Level of harm to an ecosystem would probably be hard to quantify.
Large range expansions can happen naturally, thought they are surely
much less common than when assisted by people. An example might be the
cattle egret, which is naturally in Africa, but at one point flew to South
America, and has subsequently spread throughout much of the Americas.
The evidence suggests *Tubatraea coccinea* was probably introduced
into the Caribbean, and probably then spread throughout the Caribbean, Gulf
of Mexico and to Florida. The evidence is even stronger that Lionfish are
both introduced and invasive in the Western Atlantic (a number of other
fish species have also been introduced). There is also genetic evidence
that the soft coral, *Carijoa*, in the Caribbean came from the Pacific
relatively recently, and thus is quite likely introduced. It was
introduced into Hawaii, is invasive and spread widely, and is damaging
since it grows on back corals and kills them. We talk about "harmful algae
blooms" so I think we could talk about "harmful invasive species." A
species that is invasive could in theory be more or less harmful, I suppose.

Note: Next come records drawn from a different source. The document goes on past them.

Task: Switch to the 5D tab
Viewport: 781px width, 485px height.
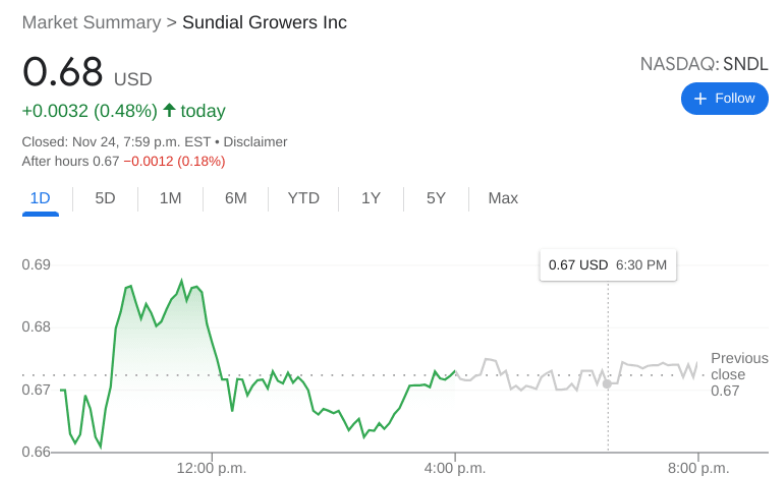Action: tap(105, 198)
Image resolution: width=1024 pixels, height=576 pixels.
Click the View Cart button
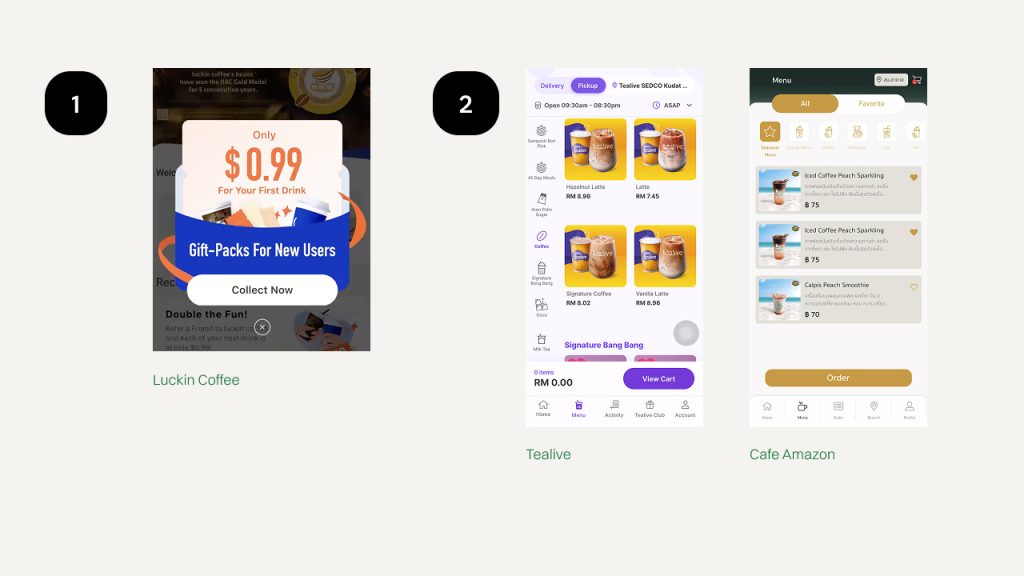(x=658, y=379)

Fenner, D. and Banks, K. 2004. Orange cup coral, *Tubastraea coccinea*,
invades Florida and the Flower Garden Banks, Northwestern Gulf of Mexico.
Coral Reefs 23: 505-507.
Concepcion, G. T., Kahng, S. E., Crepeau, M. W., Franklin, E. C., Coles, S.

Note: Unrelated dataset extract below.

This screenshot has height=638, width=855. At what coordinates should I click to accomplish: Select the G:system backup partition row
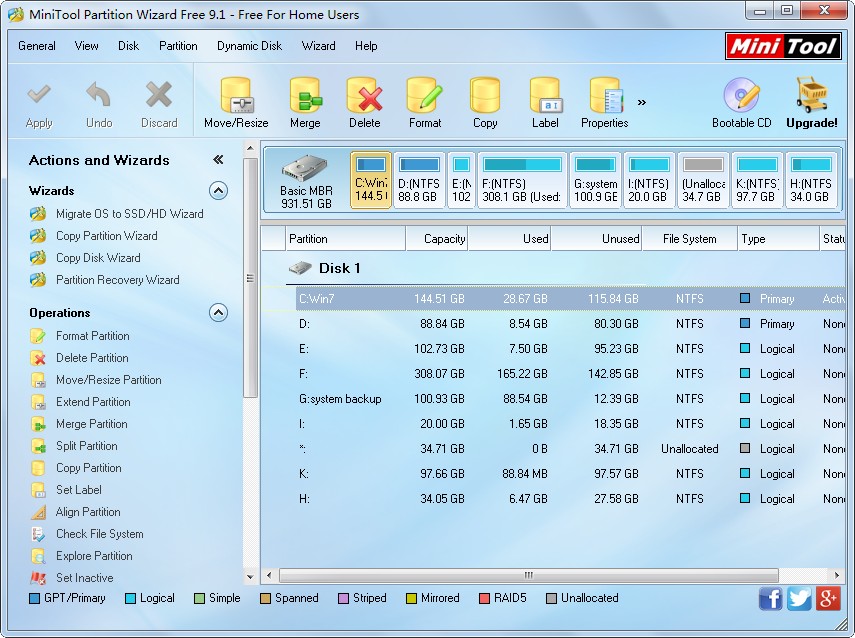[340, 399]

L., Toonen, R. J. 2010. Resolving natural ranges and marine invasions in
a globally distributed octocoral (genus *Carijoa*). Marine Ecology
Progress Series 401: 113-127.
On Sat, Feb 16, 2013 at 6:13 AM, Bruno, John <jbruno at unc.edu> wrote:
> Hi John
> Exotic is any introduced species. And there is a gigantic and never
> ending debate about what to call them, eg, exotic, introduced, alien,
> non-native, etc
> The distinction with invasive is somewhat subjective and isn't set in
> stone, but in general, Invasive exotics are very common, probably to the
> point of being community dominants and potentially having negative effects
> on native species. They are also considered to have become "naturalized"
> ie, established self-sustaining populations, which is a much lower bar than
> the dominance threshold and Tubastraea would certainly qualify. In fact,
> in their microhabitat, I think Tubastraea can be quite common and Id be
> comfortable labeling them as "invasive". And funny, but I just had a
> manuscript reviewer say lionfish were not invasive, so don't be surprised
> to hear disagreement about this stuff.
> John F Bruno, PhD
> Department of Biology
> The University of North Carolina at Chapel Hill
> species are exotics that
> Dear List,
> Ken Marks recent post concerning Tubastraea micranthus reminded me of an
> incident that occurred on a recent trip to Bonaire. A divemaster was
> bemoaning the "invasion" of lionfish. When I mentioned that the "poster
> coral" for Bonaire (Tubastraea sp) was invasive, I was severely
> chastised. Lionfish were "invasive", Tubastraea was "exotic".
> I noted that Ken Marks used both "exotic" and "invasion" in his e-mail.
> I had never thought about the distinction before.
> After Googling around a bit, I concluded that if the species under
> consideration was sort of cute, it was "exotic". If it was ugly, it was
> While that is a vast oversimplification, I wonder if the coral-reef
> community distinguishes "exotic" from "invasive" and, if so, is there a
> precise definition of the difference?